BRIEF: All of the data that appears below is to be given again precisely as written.

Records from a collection
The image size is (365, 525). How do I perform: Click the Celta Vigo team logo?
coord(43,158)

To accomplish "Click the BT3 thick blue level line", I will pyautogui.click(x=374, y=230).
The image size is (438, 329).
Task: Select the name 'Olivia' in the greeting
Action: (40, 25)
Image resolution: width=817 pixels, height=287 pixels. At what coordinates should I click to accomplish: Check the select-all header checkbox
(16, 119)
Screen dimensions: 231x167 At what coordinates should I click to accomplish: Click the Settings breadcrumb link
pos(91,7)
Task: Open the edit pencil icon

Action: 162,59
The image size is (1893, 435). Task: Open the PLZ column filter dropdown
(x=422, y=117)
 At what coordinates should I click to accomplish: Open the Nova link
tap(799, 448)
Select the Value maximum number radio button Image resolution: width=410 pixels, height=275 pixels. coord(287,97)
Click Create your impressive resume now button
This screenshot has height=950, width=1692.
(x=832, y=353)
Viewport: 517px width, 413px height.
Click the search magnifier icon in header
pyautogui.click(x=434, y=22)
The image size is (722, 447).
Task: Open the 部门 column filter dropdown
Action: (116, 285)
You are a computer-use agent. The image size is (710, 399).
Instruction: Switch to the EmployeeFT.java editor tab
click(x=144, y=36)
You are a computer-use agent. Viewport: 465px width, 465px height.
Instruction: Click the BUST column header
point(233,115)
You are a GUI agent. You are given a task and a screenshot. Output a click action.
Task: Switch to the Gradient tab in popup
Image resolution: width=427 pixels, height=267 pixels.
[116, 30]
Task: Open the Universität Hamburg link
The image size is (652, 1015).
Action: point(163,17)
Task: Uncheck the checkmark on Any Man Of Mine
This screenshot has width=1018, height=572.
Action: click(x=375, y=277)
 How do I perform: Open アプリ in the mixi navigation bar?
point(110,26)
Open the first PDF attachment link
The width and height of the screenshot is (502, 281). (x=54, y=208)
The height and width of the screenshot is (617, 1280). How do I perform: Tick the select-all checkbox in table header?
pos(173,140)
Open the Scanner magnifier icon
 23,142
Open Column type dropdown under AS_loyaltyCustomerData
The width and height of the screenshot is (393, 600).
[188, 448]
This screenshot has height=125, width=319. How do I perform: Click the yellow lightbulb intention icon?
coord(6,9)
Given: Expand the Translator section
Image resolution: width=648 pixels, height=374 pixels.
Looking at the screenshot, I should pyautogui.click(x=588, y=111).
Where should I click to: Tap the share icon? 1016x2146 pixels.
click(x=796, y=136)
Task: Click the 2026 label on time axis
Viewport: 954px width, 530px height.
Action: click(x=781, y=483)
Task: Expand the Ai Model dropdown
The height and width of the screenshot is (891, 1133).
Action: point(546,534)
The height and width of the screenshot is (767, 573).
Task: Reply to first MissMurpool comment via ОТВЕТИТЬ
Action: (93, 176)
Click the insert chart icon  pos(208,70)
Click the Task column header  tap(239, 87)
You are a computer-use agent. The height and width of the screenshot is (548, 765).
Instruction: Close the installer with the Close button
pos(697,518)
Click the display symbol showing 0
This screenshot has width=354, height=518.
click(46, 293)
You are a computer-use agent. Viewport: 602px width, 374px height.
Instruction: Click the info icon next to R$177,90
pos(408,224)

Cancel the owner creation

ANSWER:
The image size is (365, 525). How do I perform: Click the Celta Vigo team logo?
coord(43,158)

To accomplish "Click the BT3 thick blue level line", I will pyautogui.click(x=374, y=230).
The image size is (438, 329).
Task: Select the name 'Olivia' in the greeting
Action: (40, 25)
Image resolution: width=817 pixels, height=287 pixels. At what coordinates should I click to accomplish: Check the select-all header checkbox
(16, 119)
Screen dimensions: 231x167 At what coordinates should I click to accomplish: Click the Settings breadcrumb link
pos(91,7)
Task: Open the edit pencil icon

Action: 162,59
The image size is (1893, 435). Task: Open the PLZ column filter dropdown
(x=422, y=117)
 At what coordinates should I click to accomplish: Open the Nova link
tap(799, 448)
Select the Value maximum number radio button Image resolution: width=410 pixels, height=275 pixels. coord(287,97)
Click Create your impressive resume now button
This screenshot has height=950, width=1692.
(x=832, y=353)
Viewport: 517px width, 413px height.
Click the search magnifier icon in header
pyautogui.click(x=434, y=22)
The image size is (722, 447).
Task: Open the 部门 column filter dropdown
Action: (116, 285)
You are a computer-use agent. The image size is (710, 399).
Instruction: Switch to the EmployeeFT.java editor tab
click(x=144, y=36)
You are a computer-use agent. Viewport: 465px width, 465px height.
Instruction: Click the BUST column header
point(233,115)
You are a GUI agent. You are given a task and a screenshot. Output a click action.
Task: Switch to the Gradient tab in popup
Image resolution: width=427 pixels, height=267 pixels.
[116, 30]
Task: Open the Universität Hamburg link
The image size is (652, 1015).
Action: point(163,17)
Task: Uncheck the checkmark on Any Man Of Mine
This screenshot has width=1018, height=572.
Action: click(x=375, y=277)
 How do I perform: Open アプリ in the mixi navigation bar?
point(110,26)
Open the first PDF attachment link
The width and height of the screenshot is (502, 281). (x=54, y=208)
The height and width of the screenshot is (617, 1280). How do I perform: Tick the select-all checkbox in table header?
pos(173,140)
Open the Scanner magnifier icon
 23,142
Open Column type dropdown under AS_loyaltyCustomerData
The width and height of the screenshot is (393, 600).
[188, 448]
This screenshot has height=125, width=319. How do I perform: Click the yellow lightbulb intention icon?
coord(6,9)
Given: Expand the Translator section
Image resolution: width=648 pixels, height=374 pixels.
Looking at the screenshot, I should pyautogui.click(x=588, y=111).
Where should I click to: Tap the share icon? 1016x2146 pixels.
click(x=796, y=136)
Task: Click the 2026 label on time axis
Viewport: 954px width, 530px height.
Action: click(x=781, y=483)
Task: Expand the Ai Model dropdown
The height and width of the screenshot is (891, 1133).
Action: point(546,534)
The height and width of the screenshot is (767, 573).
Task: Reply to first MissMurpool comment via ОТВЕТИТЬ
Action: (93, 176)
Click the insert chart icon  pos(208,70)
Click the Task column header  tap(239, 87)
You are a computer-use agent. The height and width of the screenshot is (548, 765).
Instruction: Close the installer with the Close button
pos(697,518)
Click the display symbol showing 0
This screenshot has width=354, height=518.
click(46, 293)
You are a computer-use agent. Viewport: 602px width, 374px height.
Instruction: Click the info icon next to R$177,90
pos(408,224)

Cancel the owner creation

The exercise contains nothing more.